## WHAT YOU ARE ASKED TO DO:
Format the listing lines as a numbered list, beginning at the line that contains "Given: Open Точки доступа in the sidebar" and stopping after the line that contains "[x=118, y=718]", with blank lines left out. Leave the pictures out of your answer.

## TASK DATA:
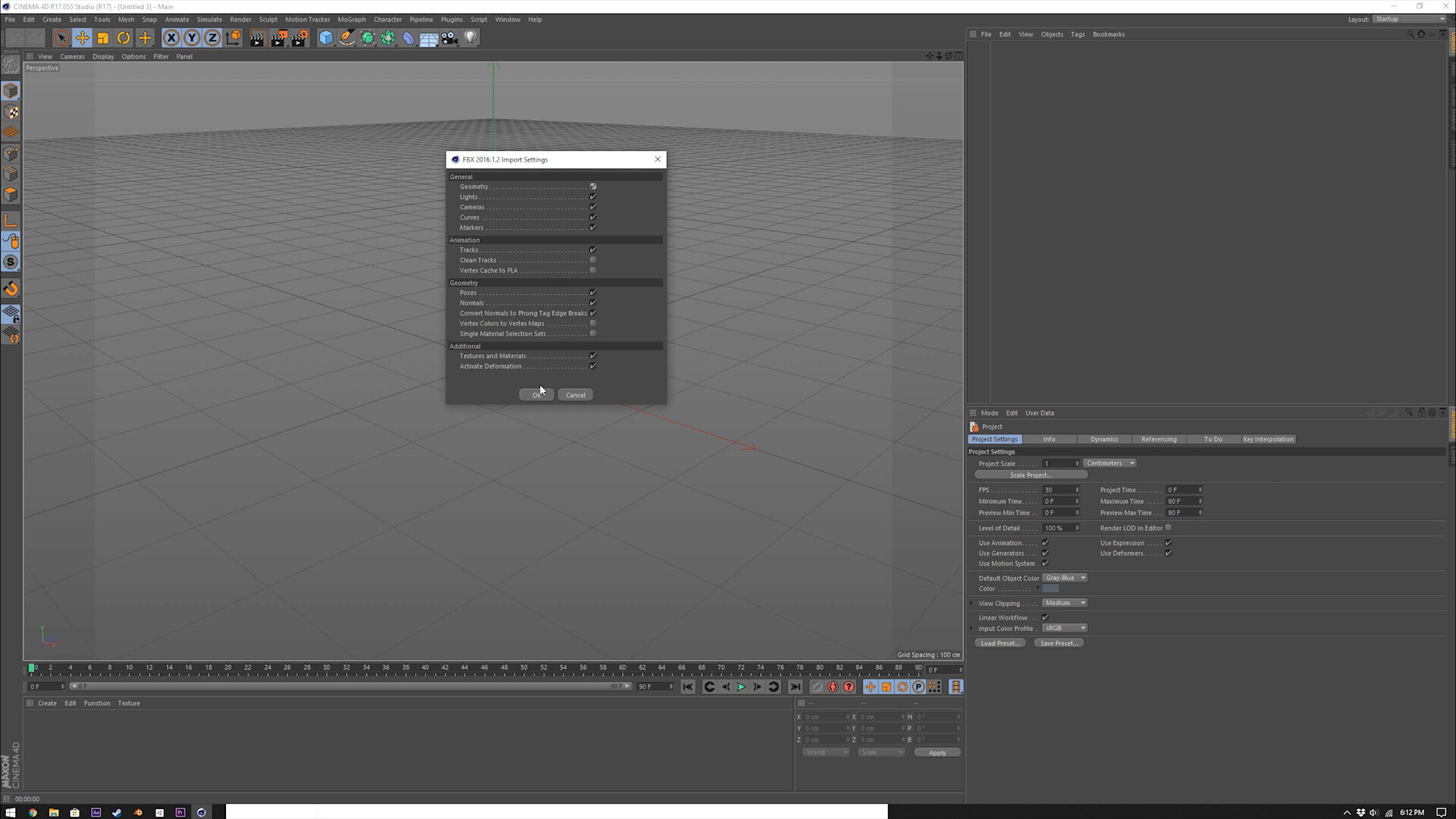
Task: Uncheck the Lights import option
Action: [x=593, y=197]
==
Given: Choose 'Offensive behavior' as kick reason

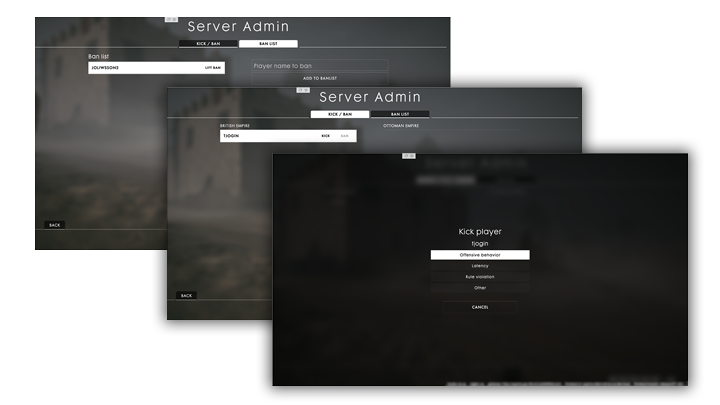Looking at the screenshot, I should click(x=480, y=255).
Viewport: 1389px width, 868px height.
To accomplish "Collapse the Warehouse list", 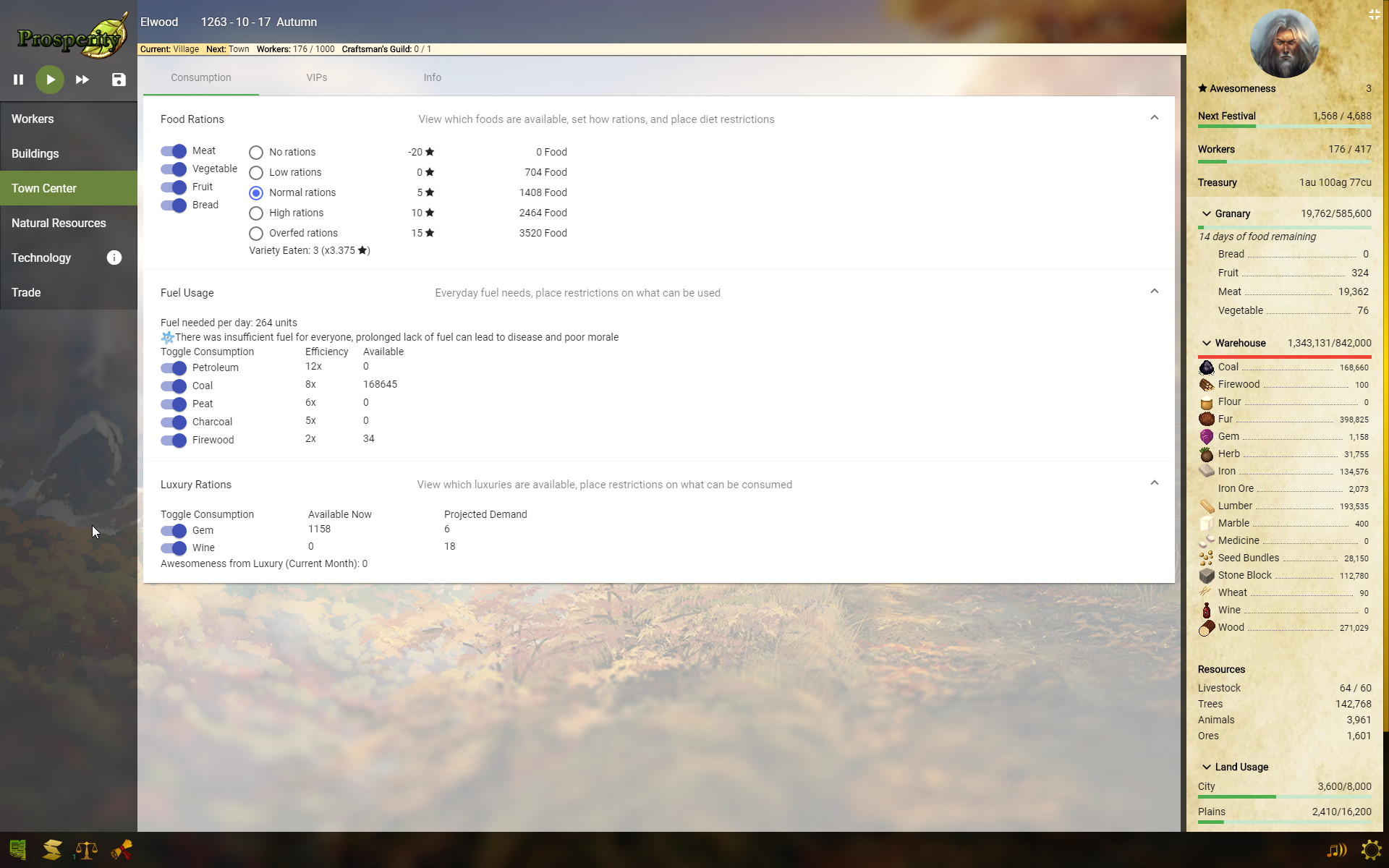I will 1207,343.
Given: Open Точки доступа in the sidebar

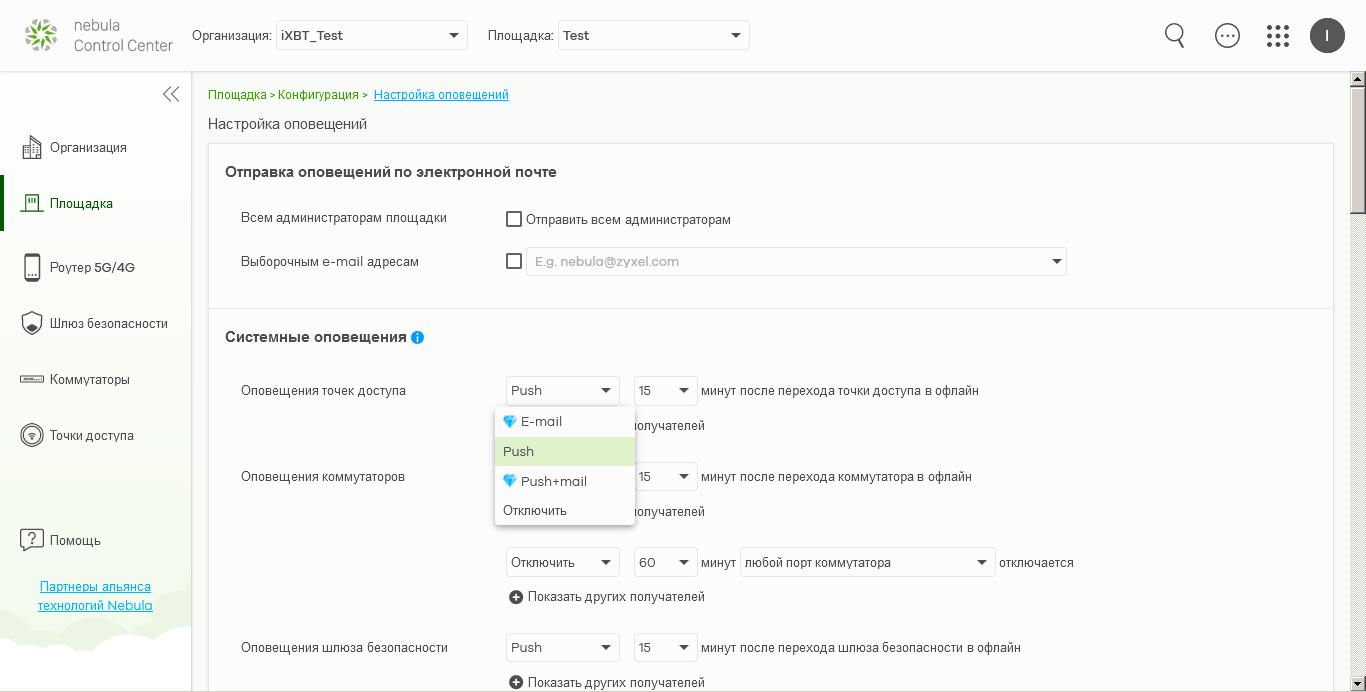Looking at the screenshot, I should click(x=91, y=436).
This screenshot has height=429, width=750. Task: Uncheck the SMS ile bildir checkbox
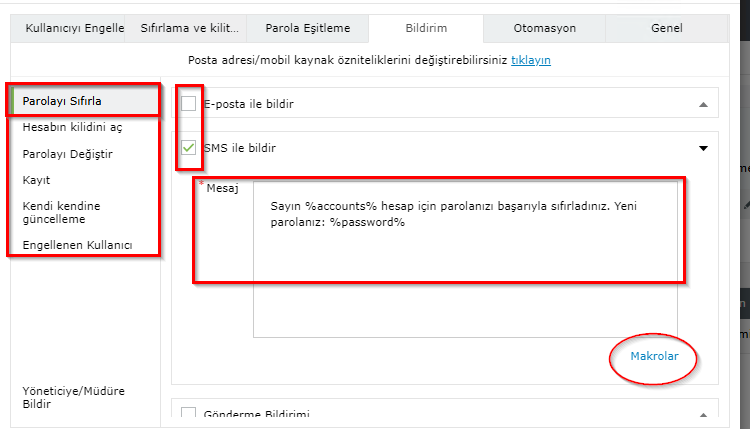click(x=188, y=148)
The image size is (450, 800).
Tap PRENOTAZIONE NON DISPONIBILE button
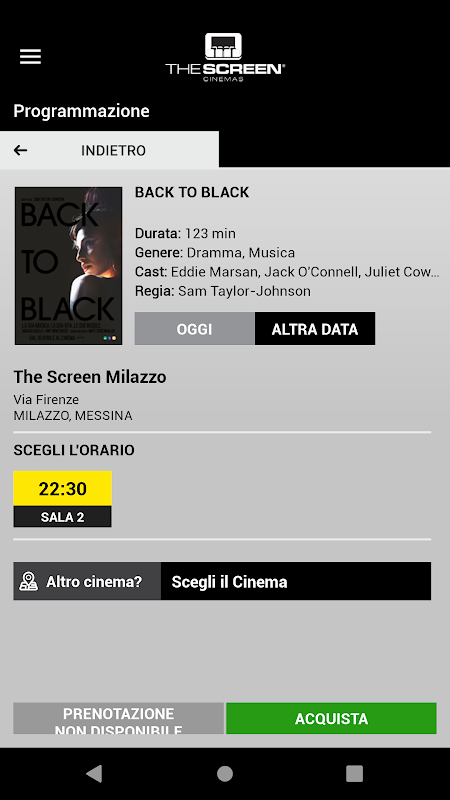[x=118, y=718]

## EXPECTED ANSWER:
1. Given: Open Точки доступа in the sidebar
2. Looking at the screenshot, I should click(x=91, y=436).
3. This screenshot has height=429, width=750. Task: Uncheck the SMS ile bildir checkbox
4. click(x=188, y=148)
5. The image size is (450, 800).
6. Tap PRENOTAZIONE NON DISPONIBILE button
7. [x=118, y=718]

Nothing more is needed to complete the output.